Intervention de Nadine Grelet-Certenais

Réunion du 16 juillet 2018 à 10h00
Liberté de choisir son avenir professionnel — Article 66

Photo de Nadine Grelet-CertenaisNadine Grelet-Certenais :

Les articles 65 bis à 65 quater, insérés après l’adoption d’amendements du Gouvernement à l’Assemblée nationale, prévoient l’ouverture de la totalité des emplois fonctionnels des collectivités locales à des contractuels.

Au-delà des motifs indiqués dans l’objet de cet amendement, il est notable que ces mesures, si elles étaient votées, entraîneraient une transformation majeure de l’organisation des collectivités, sans que l’impact en soit mesuré à ce jour.

Une conséquence serait très certainement la disparition progressive du statut de la fonction publique territoriale.

Pour bien comprendre, il faut rappeler la fonction essentielle des directeurs généraux des services.
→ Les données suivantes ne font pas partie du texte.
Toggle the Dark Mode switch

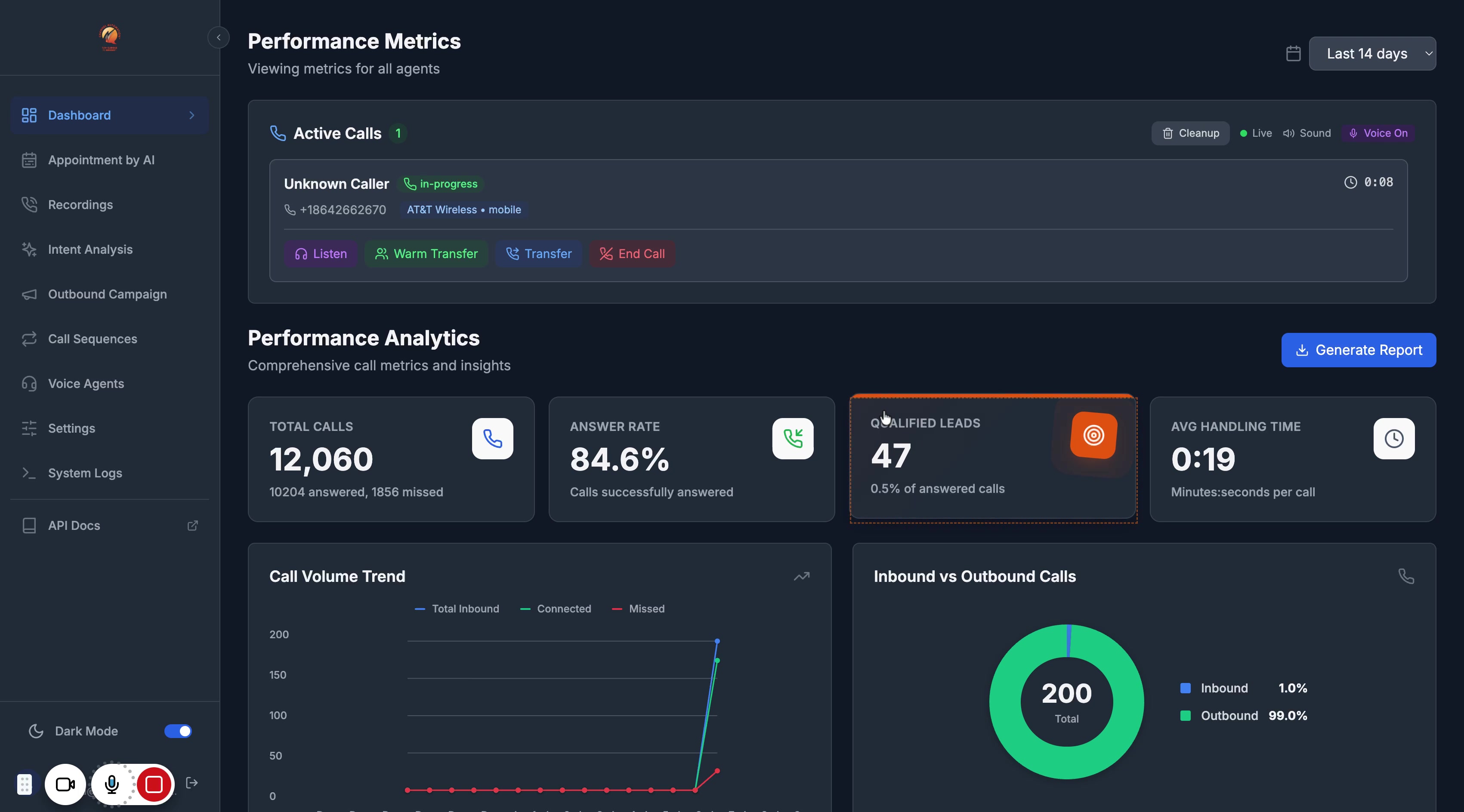tap(178, 731)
Considérer que tous les postes dirigeants peuvent être occupés par un contractuel, y compris dans les collectivités de petite dimension, c’est considérer que le rôle des directeurs généraux est dénué de lien avec les responsabilités régaliennes que les collectivités mettent en œuvre au quotidien ; c’est aussi considérer que la gestion des collectivités ne fait pas appel, jour après jour, aux prérogatives de puissance publique au travers de ses fonctionnaires.

Ce serait le premier pas vers une sorte de désacralisation du rôle même des collectivités dans le modèle français. Banaliser à ce point le contrat public, c’est faire de même pour le contrat privé, et donc in fine banaliser le statut de la fonction publique.
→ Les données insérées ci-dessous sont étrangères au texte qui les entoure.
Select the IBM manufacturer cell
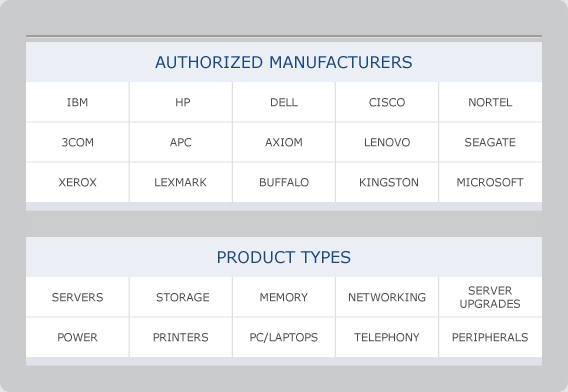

Il serait au contraire urgent de travailler sur les missions des fonctionnaires et de conforter leurs spécificités et leur capacité à gérer la complexité, fruits d’un apprentissage que l’université ne permet pas. Leur expertise est appréciée, recherchée par les associations d’élus.

La présence généralisée de dirigeants contractuels exposera la collectivité à des conflits d’intérêts potentiels plus nombreux et à des conséquences pénales importantes. Elle soumettra ces postes à une pression politique accrue, là où le statut a jusqu’à présent joué un rôle de garde-fou.
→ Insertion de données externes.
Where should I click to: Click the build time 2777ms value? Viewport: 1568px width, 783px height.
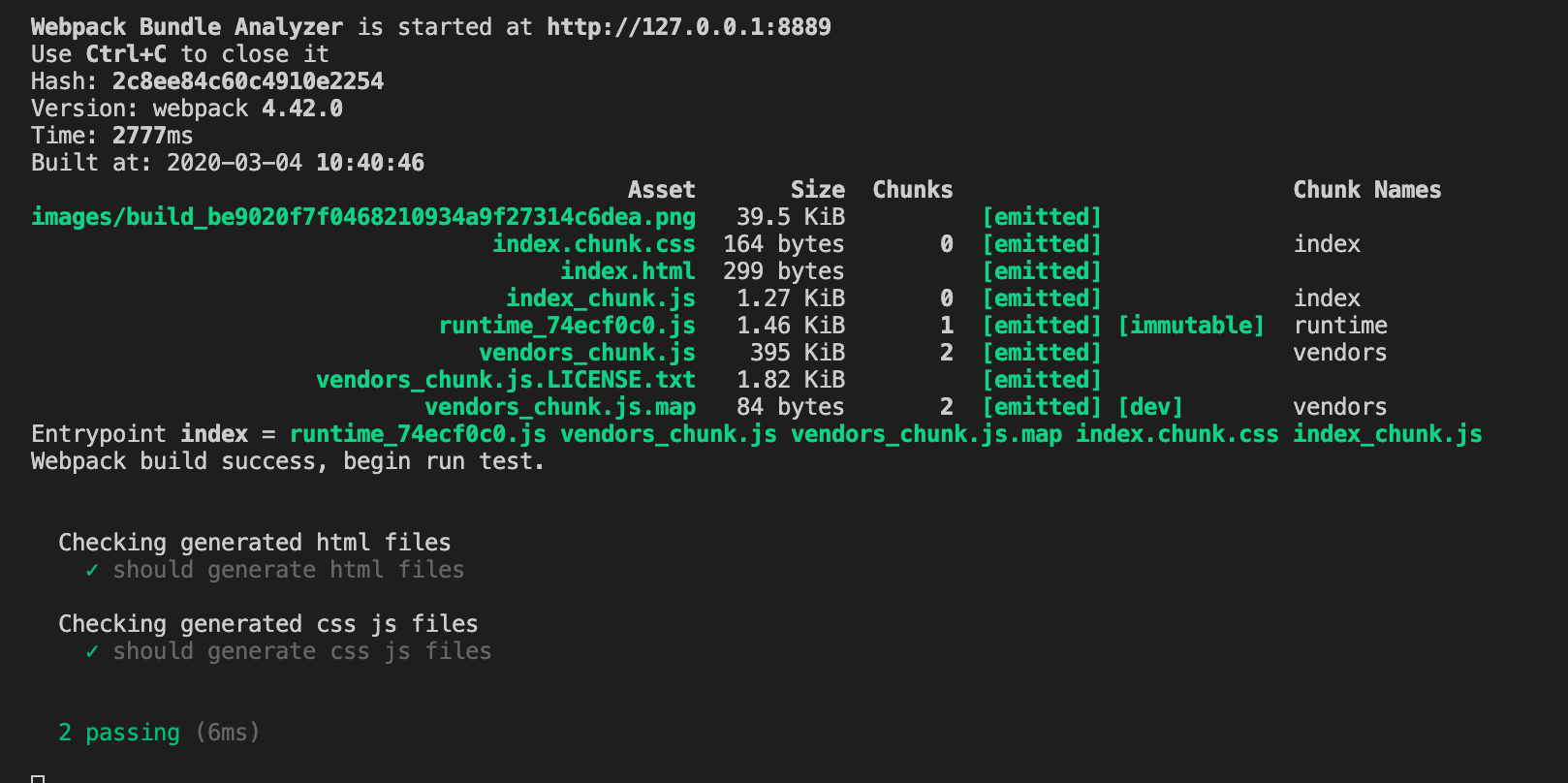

Il n’est nul besoin de recrutements politisés pour bien mettre en œuvre les projets politiques ; loyauté et neutralité ne peuvent s’opposer. Ces principes sont le ciment du lien de confiance entre les élus et les cadres dirigeants. Ce lien qui existe entre un exécutif et sa direction générale est complexe et ténu, il fonde une grande partie de la légitimité du dirigeant.

Il est bon de rappeler qu’avant 1946 – dans l’ancien monde… – il n’y avait que peu de règles et pas de réel statut. Chacun pouvait être recruté dans un service public. Les historiens peuvent nous éclairer, sans remonter aux fermiers généraux, sur les dérives de la privatisation de la chose publique, à l’échelon tant national que local. Avant la mise en place du statut, le clientélisme politique existait largement.

Ce sont les raisons pour lesquelles nous proposons la suppression de cet article.